O mesmo aconteceu em relação à pandemia. “Em nenhum outro tema o desejo de controlo de Xi foi mais desastroso do que na reação à Covid-19. Quando a doença se começou a espalhar na cidade de Wuhan em dezembro de 2019, Xi sonegou ao público informações na tentativa de preservar a imagem de uma China florescente. Enquanto isso, as autoridades locais ficaram paralisadas. (…) A tendência de Xi para microgerir também acabou por inibir a resposta à pandemia. Em vez de deixar os detalhes da política para a equipa de saúde do Governo, Xi insistiu em coordenar ele próprio os esforços da China”, destaca a ex-docente da principal escola de formação de quadros do PCC.

Ao fim dos primeiros anos de pandemia, a política de “Covid Zero” ajudou ao controlo da propagação do vírus, quando o Ocidente se deparava com elevados números de mortos e hospitalizações, sobretudo em forte contraste com a situação nos Estados Unidos. “A liderança e a superioridade institucional de cada país serão julgadas pela sua resposta à pandemia”, afirmou Xi num discurso no ano passado.

No entanto, nota o New York Times, a paralisação de cidades inteiras perante a variante Ómicron “tem sido um empecilho para a economia, viagens e para a vida quotidiana na China. Em alguns casos, os bloqueios levaram à escassez generalizada de alimentos e de outras necessidades básicas”. Por outro lado, o presidente chinês não quer depender das vacinas ocidentais, ainda que estas tenham demonstrado maior eficácia na proteção dos mais vulneráveis.

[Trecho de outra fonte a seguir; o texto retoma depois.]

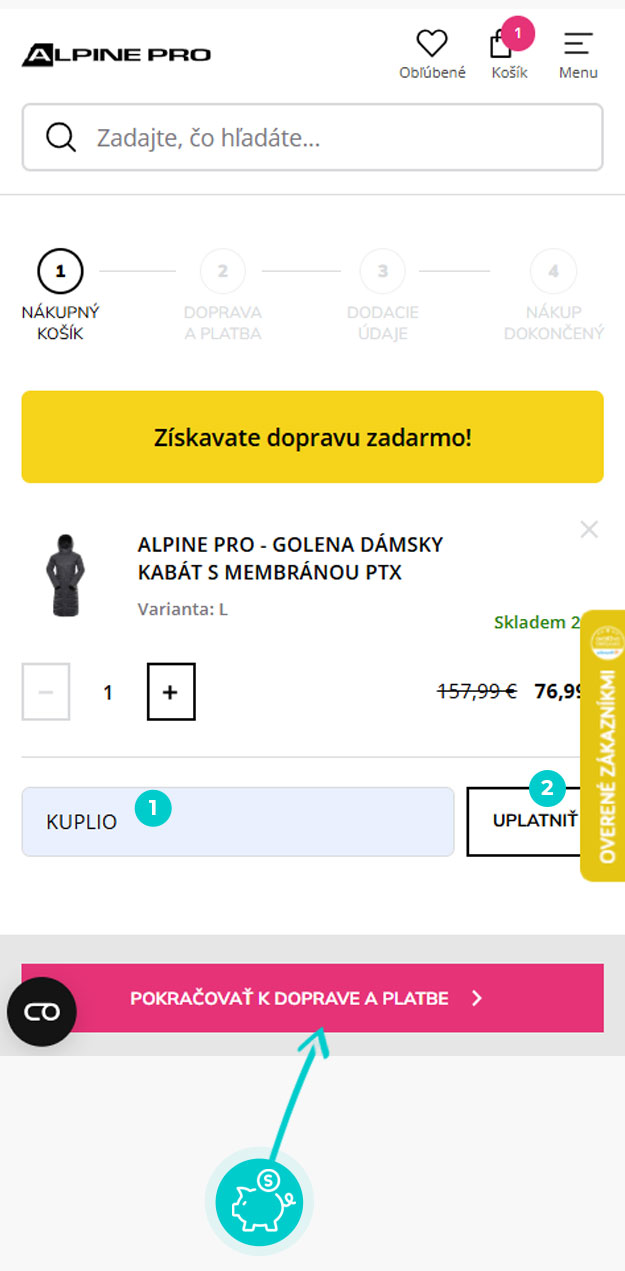The width and height of the screenshot is (625, 1271).
Task: Go to step 4 Nákup dokončený
Action: 554,271
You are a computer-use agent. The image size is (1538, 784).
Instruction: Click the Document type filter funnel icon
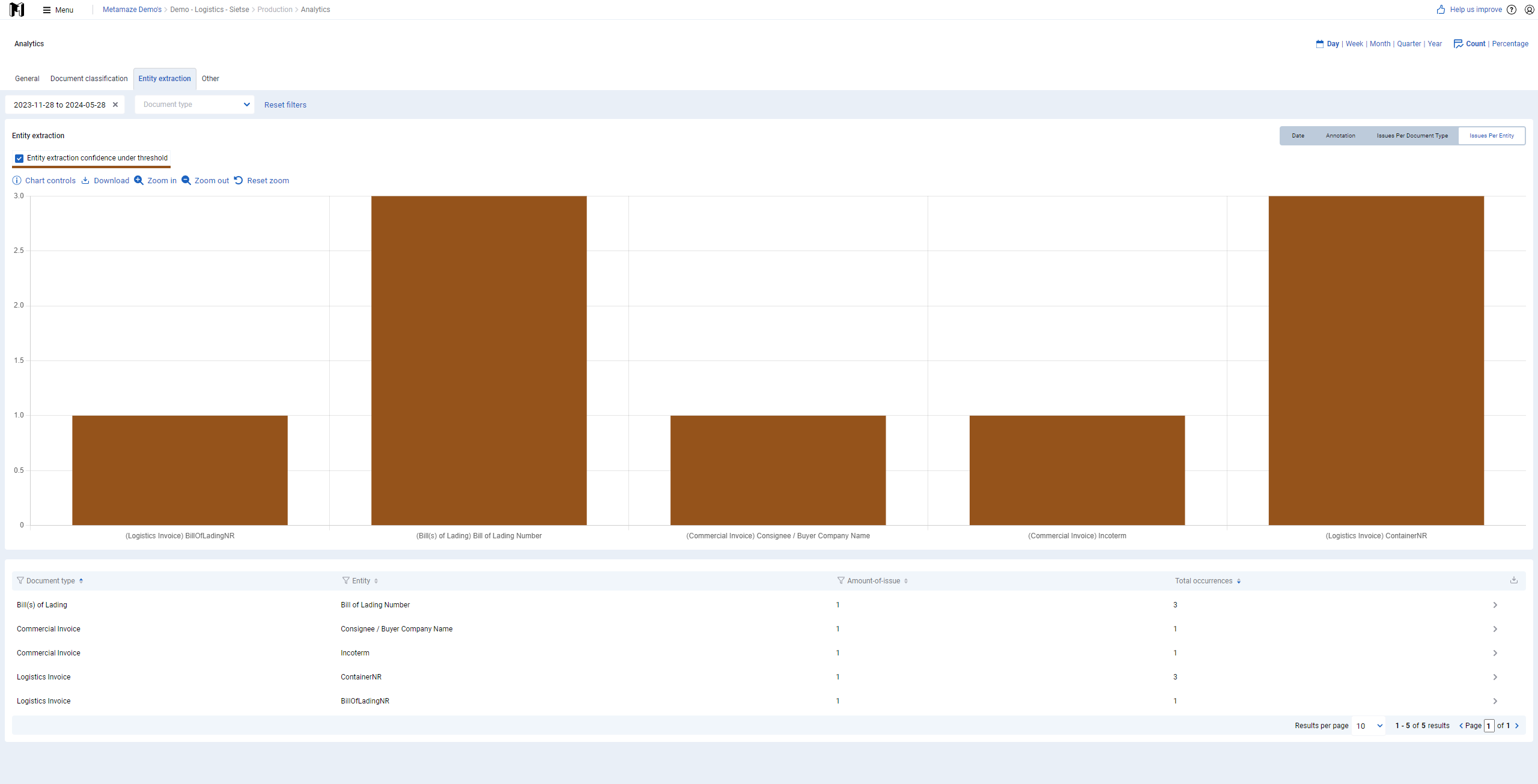click(x=20, y=581)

De facto, não será fácil agradar a tanta gente em tantos campos e responder aos anseios dos numerosos quadros do partido. O PCC conta com quase 100 milhões de militantes, o que é mais do que a população inteira de países como a Alemanha ou o Japão. Para ajudar a uniformizar a mensagem e o pensamento no país com mais população no mundo, Xi Jinping confia na “grande firewall” da China para censurar a internet e controlar o acesso à informação. Em 2000, o presidente norte-americano fazia troça e duvidava da capacidade da China para conseguir verificar o fluxo da internet. Era como tentar “colar gelatina à parede”, troçava então Bill Clinton. Mais de vinte anos depois, ninguém duvida da máquina de censura e controlo com recurso a tecnologias avançadas, incluindo a inteligência artificial.

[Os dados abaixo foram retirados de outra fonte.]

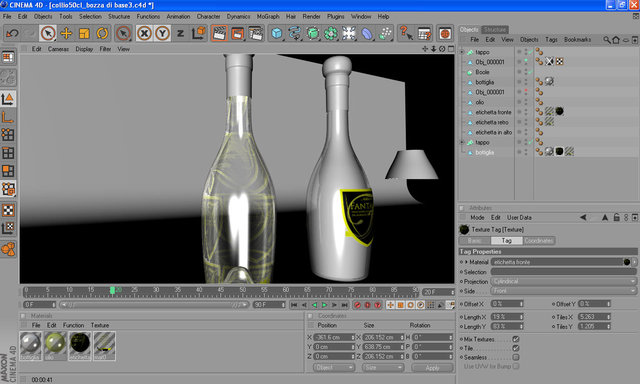Toggle the X-axis lock icon

(144, 33)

“Nenhum regime despótico na história teve recursos que igualassem os da China moderna. E, ao contrário do líder de uma democracia, Xi pode estalar os dedos e posicionar esses recursos. (…) O tamanho e a obstinação podem produzir resultados: a China está provavelmente à frente do Ocidente em matéria de 5G e baterias. Quanto mais a sua poderosa economia crescer, maior será a sua força geopolítica. (…) É por isso que os governos ocidentais tratam a inovação chinesa como uma questão de segurança nacional”, escreve a Economist.

Resta saber se o regime continuará a conseguir fazer frente aos desafios que se impõem neste terceiro mandato. Alcançar uma resolução na questão de Taiwan nos próximos anos, por exemplo, colocaria Xi Jinping nos livros de história, mas uma ação no território insular poderá colocar em causa a brutal evolução económica das últimas décadas ou mesmo criar um conflito aberto com os Estados Unidos. A Lei de Segurança Nacional, implementada há dois anos, também não resolveu definitivamente a situação de Hong Kong. E há ainda Xinjiang e os abusos nos campos de trabalho forçado da minoria uigur e de outras minorias, com a violação de Direitos Humanos a motivar a constante contestação e reprovação internacionais.

“A obsessão de Xi pelo controlo pode tornar o Partido Comunista mais forte, mas também torna a China mais fraca do que poderia ser de outra forma. Mesmo quando Xi se esforça para transformar a China numa superpotência, os seus impulsos autoritários e os do partido isolam-na. A grande firewall atrasa o fluxo de ideias externas. A política de Covid-Zero restringiu o movimento dentro e fora do país (…). Uma China menos ligada será menos dinâmica e criativa. E o governo está a agravar o isolamento da China, tornando-a menos acolhedora para os estrangeiros viverem ou trabalharem”, resume a Economist.

No entanto, essa fraqueza da China “traz pouco conforto” ao mundo, até porque está provado que “potências mais fracas conseguem ser perigosas”, como de resto tem demonstrado a Rússia de Vladimir Putin. “Uma China mais isolada e introspetiva pode tornar-se ainda mais beligerante e nacionalista”, resume a publicação.